Abstract

DNA from ten mouse genomic clones, each containing distinct gamma-actin processed pseudogenes, was subjected to electron microscopic heteroduplex analysis, and in three cases (lambda mA36, lambda mA118 and lambda mA119) the heteroduplex formed with the DNA of a reference clone was found to be interrupted by a single-stranded loop. The genomic regions corresponding to these loops were subjected to structural analysis and they were found to represent different elements (IEs) inserted into the pseudogenes in a manner that gave rise to short target-site direct repeats. IE 36 (500 base-pairs in length) was found to be an intercisternal A-particle solo long terminal repeat (LTR), a 46 nucleotide region of which had undergone five-fold tandem amplification and subsequent mutation.
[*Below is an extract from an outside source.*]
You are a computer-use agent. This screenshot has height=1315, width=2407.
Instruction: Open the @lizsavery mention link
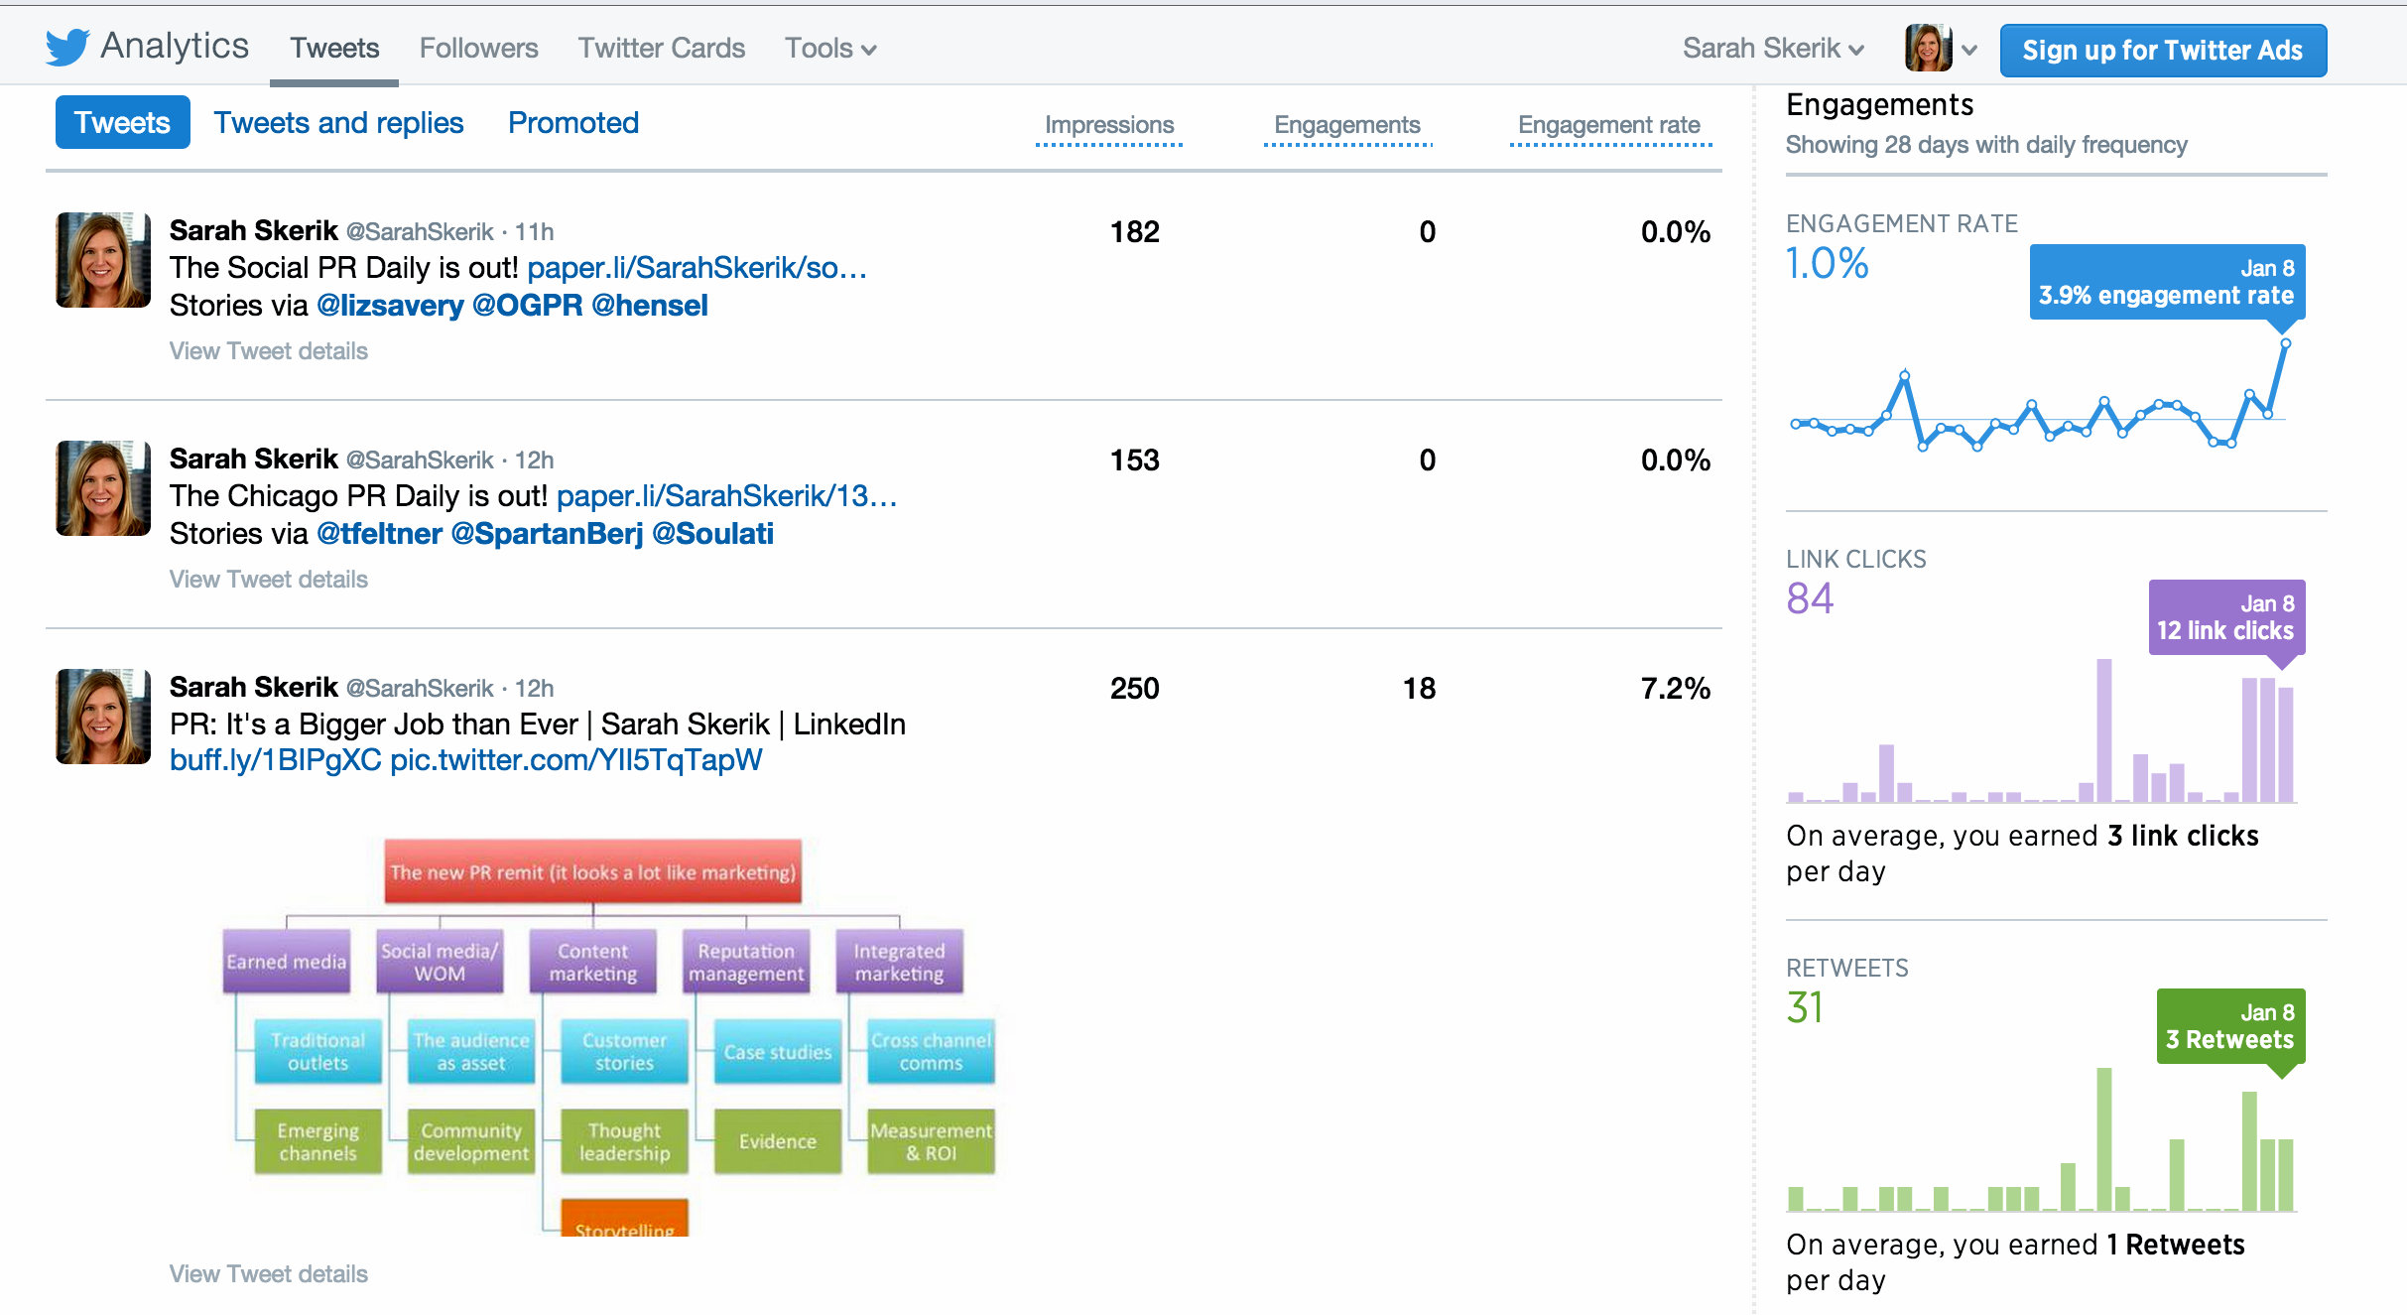point(389,306)
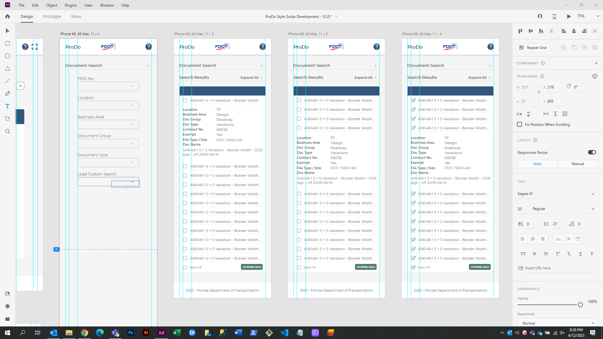Select the Rectangle tool

tap(8, 43)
IE 119 (501 base-pairs in length) was also a solo LTR, bearing similarity to the recently-described GLN-3 class of murine retroviral-like elements. IE 118 (865 base-pairs in length) is repeated 1000-2000 times in the mouse genome. It is not related to any known class of mobile elements, but does possess some sequence motifs that suggest it may be an LTR of a hitherto unrecognized family of retroviral-like elements. It also possesses a 26 out of 27 nucleotide identity to a region of the flanking pseudogene, suggesting that it may have suffered gene conversion.